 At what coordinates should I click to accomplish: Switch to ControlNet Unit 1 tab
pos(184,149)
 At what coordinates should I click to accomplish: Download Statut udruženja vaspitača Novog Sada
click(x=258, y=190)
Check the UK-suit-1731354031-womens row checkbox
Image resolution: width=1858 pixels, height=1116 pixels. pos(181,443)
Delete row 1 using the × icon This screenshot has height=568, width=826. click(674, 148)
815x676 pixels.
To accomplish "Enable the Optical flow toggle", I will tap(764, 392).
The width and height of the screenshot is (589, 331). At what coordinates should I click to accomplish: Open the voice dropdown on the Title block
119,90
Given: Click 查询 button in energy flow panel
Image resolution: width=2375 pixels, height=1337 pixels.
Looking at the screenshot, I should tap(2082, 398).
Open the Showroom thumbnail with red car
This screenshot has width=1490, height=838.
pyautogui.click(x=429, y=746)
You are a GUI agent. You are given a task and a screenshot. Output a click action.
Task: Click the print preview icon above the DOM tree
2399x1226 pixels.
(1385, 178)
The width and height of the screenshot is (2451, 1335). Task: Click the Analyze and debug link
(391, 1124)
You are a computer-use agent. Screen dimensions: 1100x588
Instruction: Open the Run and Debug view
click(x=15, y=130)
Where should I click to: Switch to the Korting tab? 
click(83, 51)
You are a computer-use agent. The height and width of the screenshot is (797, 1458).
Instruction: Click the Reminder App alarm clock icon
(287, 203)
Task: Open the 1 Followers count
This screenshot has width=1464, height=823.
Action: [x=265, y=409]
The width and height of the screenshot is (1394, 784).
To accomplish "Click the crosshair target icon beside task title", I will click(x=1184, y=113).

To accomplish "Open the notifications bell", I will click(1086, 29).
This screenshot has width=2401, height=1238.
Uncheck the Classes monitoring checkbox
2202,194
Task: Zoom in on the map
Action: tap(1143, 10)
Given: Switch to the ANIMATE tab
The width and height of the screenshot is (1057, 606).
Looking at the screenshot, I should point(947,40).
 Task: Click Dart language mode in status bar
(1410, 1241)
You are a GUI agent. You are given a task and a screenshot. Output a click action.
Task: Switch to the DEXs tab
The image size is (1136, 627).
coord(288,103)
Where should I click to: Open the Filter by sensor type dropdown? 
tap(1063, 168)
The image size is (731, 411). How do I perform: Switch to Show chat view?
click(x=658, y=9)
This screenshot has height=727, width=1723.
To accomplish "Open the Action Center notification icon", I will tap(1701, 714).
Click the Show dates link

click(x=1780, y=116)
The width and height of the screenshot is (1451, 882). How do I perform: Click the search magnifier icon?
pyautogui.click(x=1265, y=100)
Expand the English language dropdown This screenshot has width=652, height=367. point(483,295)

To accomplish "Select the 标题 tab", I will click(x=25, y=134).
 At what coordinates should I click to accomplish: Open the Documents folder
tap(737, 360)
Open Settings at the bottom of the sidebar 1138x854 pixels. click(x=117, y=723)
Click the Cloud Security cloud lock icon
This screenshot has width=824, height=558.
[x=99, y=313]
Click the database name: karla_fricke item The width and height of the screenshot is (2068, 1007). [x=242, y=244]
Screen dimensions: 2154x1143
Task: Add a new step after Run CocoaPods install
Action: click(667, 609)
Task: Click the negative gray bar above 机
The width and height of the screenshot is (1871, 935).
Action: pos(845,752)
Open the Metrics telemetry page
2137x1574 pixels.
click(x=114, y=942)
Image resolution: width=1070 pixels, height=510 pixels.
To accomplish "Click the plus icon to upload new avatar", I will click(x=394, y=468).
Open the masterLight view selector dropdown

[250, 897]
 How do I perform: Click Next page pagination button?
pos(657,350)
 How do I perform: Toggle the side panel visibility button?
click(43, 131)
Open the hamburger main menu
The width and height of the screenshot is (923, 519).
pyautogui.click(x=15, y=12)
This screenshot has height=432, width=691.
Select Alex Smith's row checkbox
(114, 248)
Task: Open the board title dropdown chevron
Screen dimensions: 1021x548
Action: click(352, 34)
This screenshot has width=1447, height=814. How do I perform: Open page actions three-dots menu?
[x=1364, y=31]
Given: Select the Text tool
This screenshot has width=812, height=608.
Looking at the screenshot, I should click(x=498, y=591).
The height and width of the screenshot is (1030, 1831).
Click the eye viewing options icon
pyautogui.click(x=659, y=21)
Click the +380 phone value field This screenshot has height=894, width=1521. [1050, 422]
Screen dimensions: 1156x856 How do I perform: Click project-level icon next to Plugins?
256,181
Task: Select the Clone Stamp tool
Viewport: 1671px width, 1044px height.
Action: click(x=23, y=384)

========

Where does the string "agent" occur in the listing above? Return every line that contains it.

▸ Answer section:
You are a GUI agent. You are given a task and a screenshot. Output a click action.
You are a computer-use agent. Screen dimensions: 1100x588
You are a computer-use agent. The height and width of the screenshot is (797, 1458).
You are a GUI agent. You are given a task and a screenshot. Output a click action.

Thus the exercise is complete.